Posted 2018-06-15T07:33:36.740

Reputation: 321



If: $$Err(x)=E[(Y-\hat{f}(x))^2]$$ Then, by adding and substracting $f(x)$, $$Err(x)=E[(Y-f(x)+f(x)-\hat{f}(x))^2] $$ $$= E[(Y-f(x))^2] + E[(\hat{f}(x)-f(x))^2] + 2E[(Y-f(x))(\hat{f}(x)-f(x))]$$ The first term is the irreducible error, by definition. The second term can be expanded like this: $$E[(\hat{f}(x)-f(x))^2] = E[\hat{f}(x)^2]+E[f(x)^2] -2E[f(x)\hat{f}(x)] $$

$$=E[\hat{f}(x)^2]+f(x)^2-2f(x)E[\hat{f}(x)] $$

$$= E[\hat{f}(x)^2]-E[\hat{f}(x)]^2+E[\hat{f}(x)]^2+f(x)^2-2f(x)E[\hat{f}(x)] $$

$$= E\big[(\hat{f}(x)-E[\hat{f}(x)])^2\big] + (E[\hat{f}(x)]-f(x))^2 $$

$$= Bias^2+Variance$$

Then the only thing that is left is to prove that the third term is 0. This is seen using $E[Y] = f(x)$.
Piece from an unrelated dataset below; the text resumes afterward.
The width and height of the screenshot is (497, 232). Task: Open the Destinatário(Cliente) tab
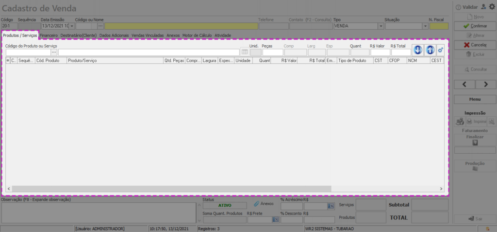tap(78, 36)
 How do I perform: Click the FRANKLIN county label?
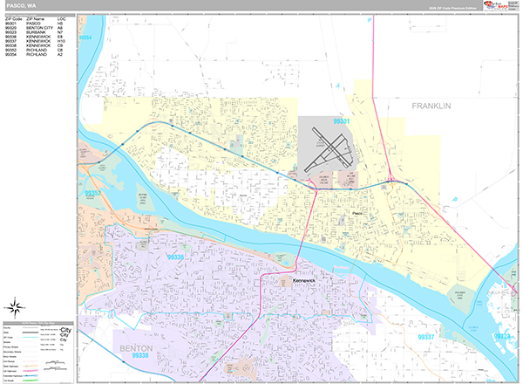pyautogui.click(x=431, y=106)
I am not that sure on how to prove $$E[(Y-f(x))(\hat{f}(x)-f(x))] = 0$$ If we assume independence between $\epsilon = Y - f(x)$ and $\hat{f}(x)-f(x)$, then the proof is trivial, as we can split the expected value in two products, the first of them being $0$. However, I am not so sure about the fact that we can assume this independence.

David Masip

Posted 2018-06-15T07:33:36.740

Reputation: 5 101

Could you please explain a bit more on why the third term is 0? Why $E[Y]=f(x)$ leads the third term to be 0? How to calculate the third term? – CyberPlayerOne – 2018-06-15T10:12:40.443

I have edited the answer. – David Masip – 2018-06-15T14:16:44.067

Since ϵ is the noise, I think the noise should be independent from the model or the data. So the independence you assumed should be valid. – CyberPlayerOne – 2018-06-15T17:35:36.310

Indeed, I think this should be it. Good work – David Masip – 2018-06-15T20:54:29.860

The third term is zero because: 1. As someone pointed out, the noise is independent of the data. 2. The noise is assumed to be normally distributed with mean zero. – Velu44 – 2019-07-11T10:11:13.350


This comes from some standard definitions really. There is a similar question on Cross Validated SE that has good answers. There are related questions there that might be worth looking through too, like this one.

The $\sigma^2_{e}$, which is basically the noise that comes with a random variable. Perhaps there isn't much of it, but we normally just write it at the end of such equations.

In the context of a real world machine learning problem, I also sometimes think of that term as accounting for information that I just do not have the possibility to explain, with the data that I have. So in that particular project, it is as good as irreducible error.


Posted 2018-06-15T07:33:36.740

Reputation: 12 573